Mark Vallen’s Original 1988 Poster

But a counter-story has emerged, finding its most condensed form in the powerful slogan “No Human Being Is Illegal.” While I’m not sure where the phrase originally emerged, it seems to have been popularized by a particular piece of art. The poster, seen to the right, was used in 1988 as part of a campaign by the Central American Resource Center in LA, fighting for the rights of Central American war refugees. It features a stirring image by artist Mark Vallen. In 2010 the poster was republished, to support the current fight for immigrant rights.

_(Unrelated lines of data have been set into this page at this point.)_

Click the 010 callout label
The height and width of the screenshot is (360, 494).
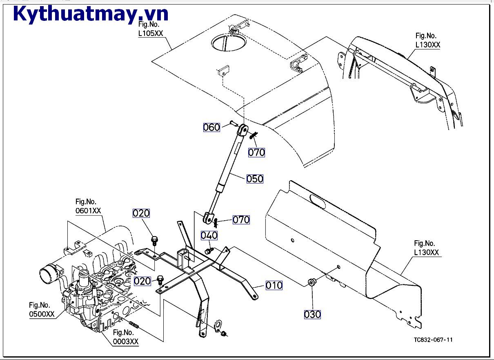(x=274, y=285)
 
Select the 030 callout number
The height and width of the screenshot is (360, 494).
(x=312, y=314)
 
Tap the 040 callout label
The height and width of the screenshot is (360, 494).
(x=209, y=235)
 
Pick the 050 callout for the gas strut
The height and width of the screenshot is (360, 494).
(x=255, y=179)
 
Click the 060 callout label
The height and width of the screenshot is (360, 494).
(x=211, y=127)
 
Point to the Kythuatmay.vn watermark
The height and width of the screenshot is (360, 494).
(x=91, y=14)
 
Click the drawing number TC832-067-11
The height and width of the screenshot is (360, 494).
(x=433, y=340)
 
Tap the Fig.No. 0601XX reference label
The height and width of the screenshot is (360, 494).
(x=88, y=206)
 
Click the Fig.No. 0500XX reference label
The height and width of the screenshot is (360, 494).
(x=41, y=309)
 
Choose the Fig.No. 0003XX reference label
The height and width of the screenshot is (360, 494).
(x=125, y=337)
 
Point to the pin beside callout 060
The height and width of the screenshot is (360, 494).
(x=232, y=123)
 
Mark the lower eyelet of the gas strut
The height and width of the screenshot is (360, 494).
(x=208, y=217)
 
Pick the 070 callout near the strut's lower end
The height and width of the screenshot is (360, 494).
(x=241, y=219)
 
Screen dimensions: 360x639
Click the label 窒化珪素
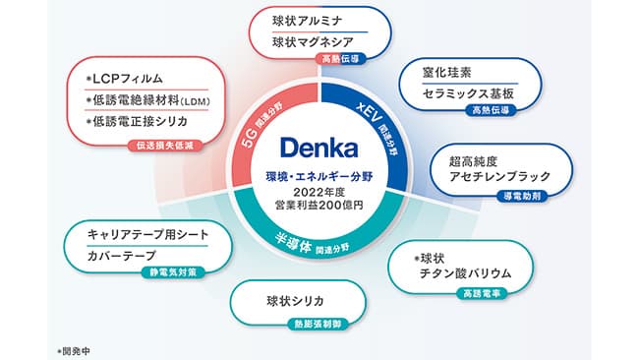pos(448,72)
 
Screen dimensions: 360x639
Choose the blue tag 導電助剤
pos(517,195)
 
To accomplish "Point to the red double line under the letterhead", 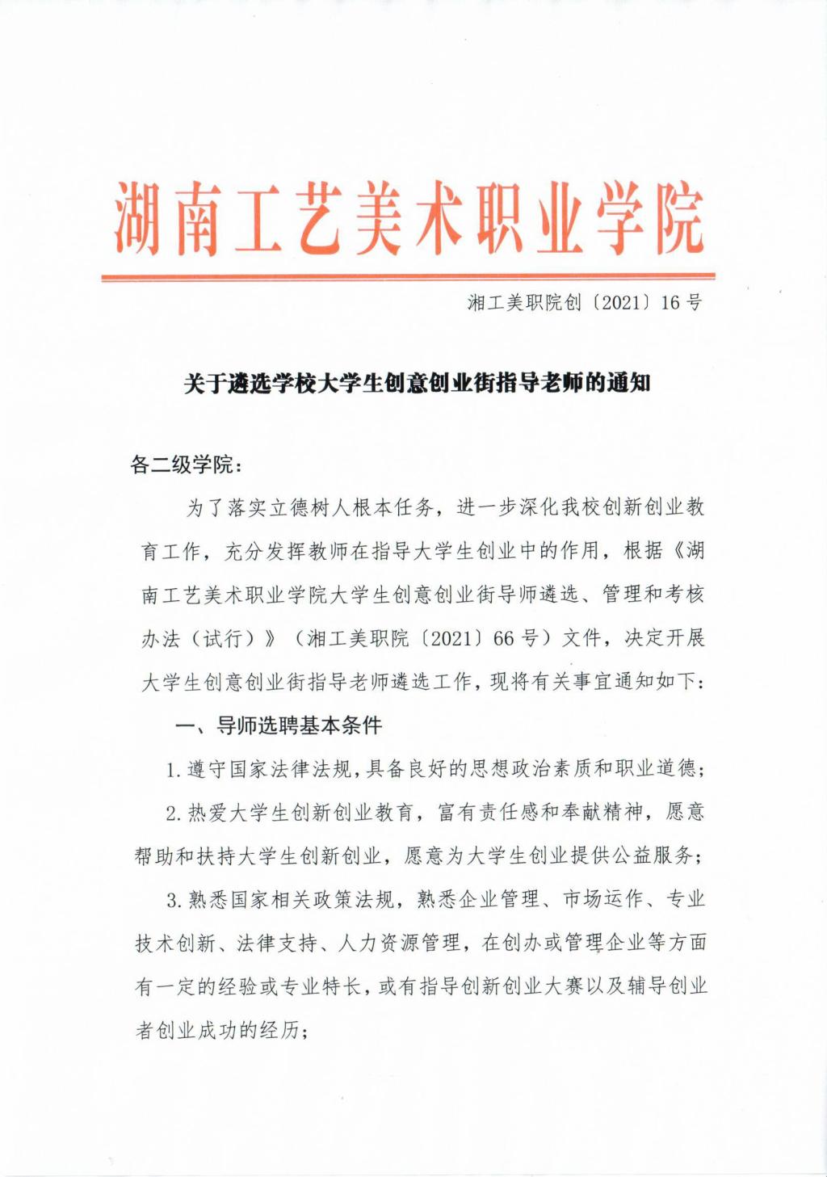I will pos(408,277).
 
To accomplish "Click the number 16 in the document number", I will pos(670,303).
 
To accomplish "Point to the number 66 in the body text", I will pos(503,637).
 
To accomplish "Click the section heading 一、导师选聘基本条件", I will pos(279,725).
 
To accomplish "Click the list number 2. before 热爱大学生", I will pos(173,813).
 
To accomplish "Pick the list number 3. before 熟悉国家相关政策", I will pos(173,899).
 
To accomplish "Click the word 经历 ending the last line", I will pos(279,1030).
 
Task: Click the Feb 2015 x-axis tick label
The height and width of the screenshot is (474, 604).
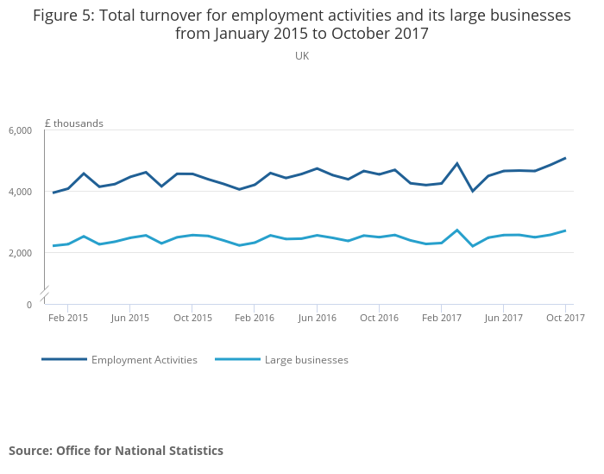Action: [68, 318]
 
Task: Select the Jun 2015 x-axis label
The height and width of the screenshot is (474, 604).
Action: [130, 318]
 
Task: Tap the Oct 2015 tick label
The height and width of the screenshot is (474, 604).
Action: [192, 318]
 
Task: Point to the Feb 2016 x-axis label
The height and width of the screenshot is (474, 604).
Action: [255, 318]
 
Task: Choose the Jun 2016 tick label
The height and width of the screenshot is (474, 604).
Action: [317, 318]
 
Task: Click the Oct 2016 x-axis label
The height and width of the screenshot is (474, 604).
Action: [379, 318]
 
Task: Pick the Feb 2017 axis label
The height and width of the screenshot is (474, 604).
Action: [441, 318]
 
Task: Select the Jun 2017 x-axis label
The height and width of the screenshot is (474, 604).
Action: [503, 318]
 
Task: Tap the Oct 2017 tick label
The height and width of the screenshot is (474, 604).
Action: [565, 318]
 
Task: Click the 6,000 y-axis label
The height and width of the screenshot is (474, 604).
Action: [20, 130]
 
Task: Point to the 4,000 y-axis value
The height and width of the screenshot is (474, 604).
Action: [20, 192]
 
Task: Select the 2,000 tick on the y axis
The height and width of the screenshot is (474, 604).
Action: [20, 253]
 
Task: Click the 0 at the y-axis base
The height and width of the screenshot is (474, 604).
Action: [28, 305]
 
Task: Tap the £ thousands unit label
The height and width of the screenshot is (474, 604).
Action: [73, 123]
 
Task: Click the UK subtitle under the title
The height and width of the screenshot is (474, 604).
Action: [302, 56]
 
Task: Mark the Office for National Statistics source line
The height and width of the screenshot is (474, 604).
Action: [116, 451]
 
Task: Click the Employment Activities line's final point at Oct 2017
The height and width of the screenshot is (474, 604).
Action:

The phrase has spread like wildfire, serving as a call for humanization across the world. It has spawned murals, t-shirts, posters, graffitti, and more.

Oakland Poster

Bronx Mural by DASIC

 

The most recent iteration of this struggle is the Drop the I-Word campaign. An effort that started with paint and posters is now taking advantage of social media and digital video. Launched by the Applied Research Center and its (excellent) website Colorlines, the Drop the I-Word campaign calls on media outlets, as well as other organizations and individuals, to pledge to stop using the term “illegal” to refer to people. As they state on their site:

Use of the i-word ignores the fact that our laws are unjustly applied. Immigrants without documents are regularly hired as cheap, exploited labor. No one else who benefits from the set up, including the employers who recruit and hire these migrants, is labeled this way. No one should ever be labeled this way. No human being is illegal.

So in honor of May Day, or just because it is a Thursday and it feels right, pledge to drop the i-word. Absolutely no human being is illegal.